Cash for Clunkers Program Nets 700,000 More Fuel-Efficient Vehicles

During the Car Allowance Rebate System (CARS program), better known as the Cash for Clunkers program, consumers turned in gas guzzlers and bought nearly 700,000 more fuel-efficient vehicles in less than 30 days, according to newly released government documents.

Participating dealers for the 677,081 CARS submitted that were paid or approved for payment as of Friday, October 16, were for a total of $2.8 million.

“CARS was a wildly successful program that sold nearly 250,000 cars in its first four days alone. There can be no doubt that CARS drummed up more business for car dealers at a time when they needed help the most,” said U.S. Transportation Secretary Ray LaHood.
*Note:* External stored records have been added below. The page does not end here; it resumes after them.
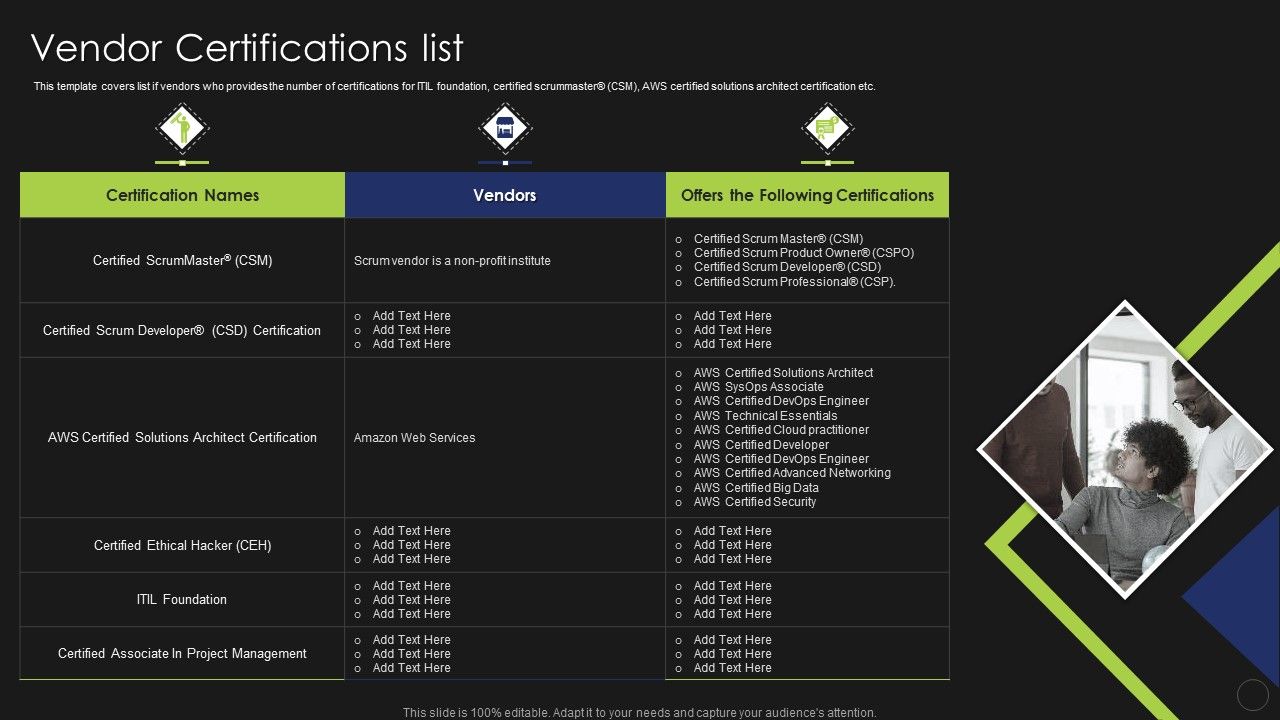Click the green marker under the person icon
The height and width of the screenshot is (720, 1280).
(182, 162)
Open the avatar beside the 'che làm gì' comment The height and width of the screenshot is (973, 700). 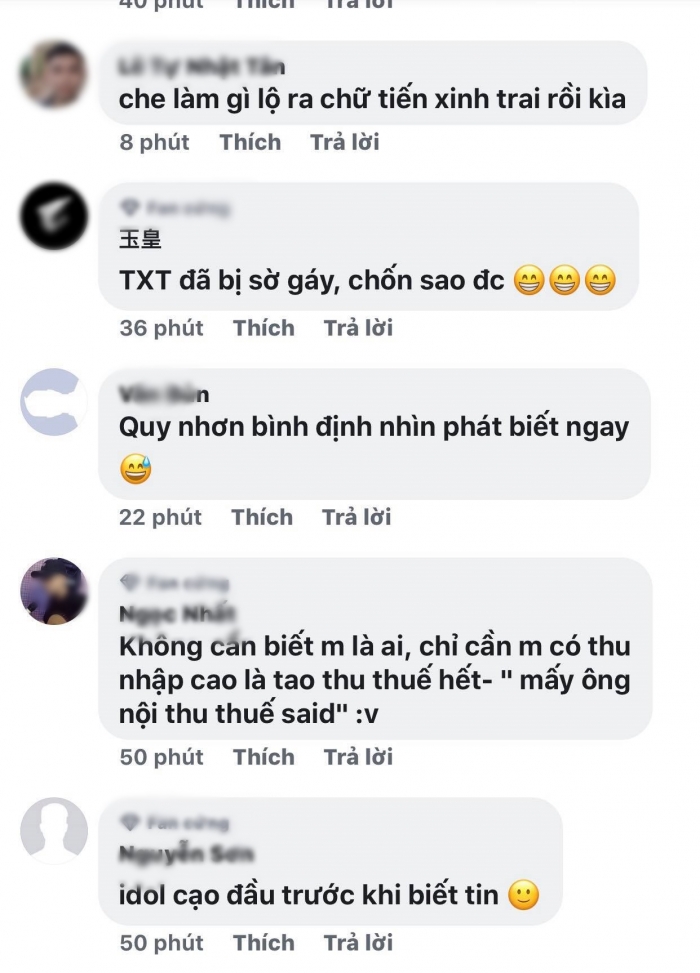(54, 74)
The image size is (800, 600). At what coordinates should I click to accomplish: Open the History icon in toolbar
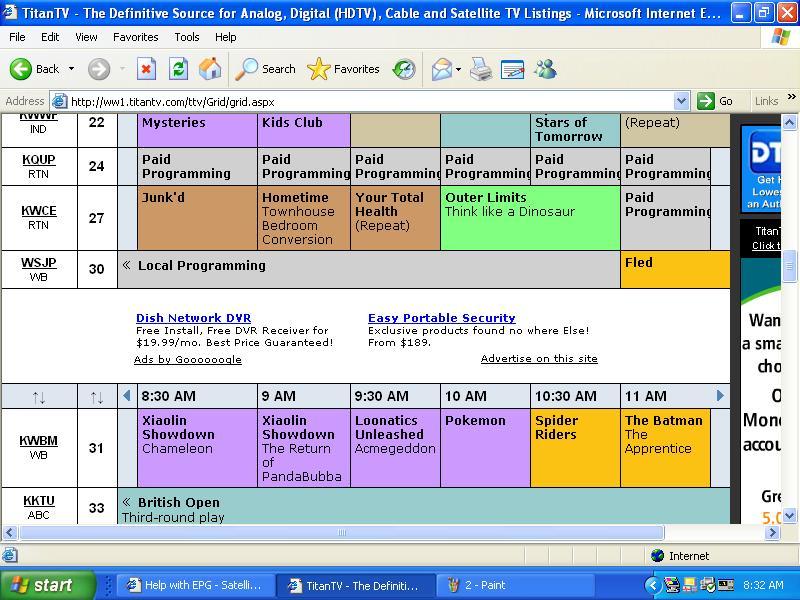coord(404,69)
About 85 percent of trade-ins under the program are trucks, and 59 percent of new vehicle purchases are cars. The program worked far better than anyone anticipated at moving consumers out of old, dirty trucks and SUVs and into new more fuel-efficient cars.

The program raised the average fuel economy of the fleet, while getting the dirtiest and most polluting vehicles off the road. As far as mileage goes, new vehicles’ mileage is on average 24.9 miles per gallon, an increase from the average 15.8 miles per gallon on the trade-in vehicles.

The top 10 trade-in vehicles were 1) Ford Explorer 4WD, 2) Ford F150 Pickup 2WD, 3) Jeep Grand Cherokee 4WD, 4) Ford Explorer 2WD, 5) Dodge Caravan/Grand Caravan 2WD, 6) Jeep Cherokee 4WD, 7) Chevrolet Blazer 4WD, 8) Ford F150 Pickup 4WD, 9) Chevrolet C1500 Pickup 2WD and 10) Ford Windstar FWD Van.

The top 10 new vehicles purchased were 1) Toyota Corolla, 2) Honda Civic, 3) Toyota Camry, 4) Ford Focus FWD, 5) Hyundai Elantra, 6) Nissan Versa, 7) Toyota Prius, 8) Honda Accord, 9) Honda Fit, and 10) Ford Escape FWD.

Ford and General Motors reported production increases for both the third and fourth quarters as a result of the demand generated by the program. Honda also reported increasing production at its plants in East Liberty and Marysville, Ohio, and in Lincoln, Alabama.

Here’s a breakdown of the new vehicles’ manufacturers: Toyota 19.5 percent; General Motors 17.6 percent; Ford 14.4 percent; Honda 13.1 percent; Nissan 8.7 percent; Hyundai 7.2 percent; Chrysler 6.5 percent; Kia 4.3 percent; Subaru 2.5 percent; Mazda 2.4 percent; Volkswagen 2 percent; Mitsubishi 0.5 percent; Suzuki 0.5 percent; MINI 0.4 percent; Smart 0.2 percent; BMW 0.1 percent; Volvo 0.1 percent; and all others were less than 0.1 percent.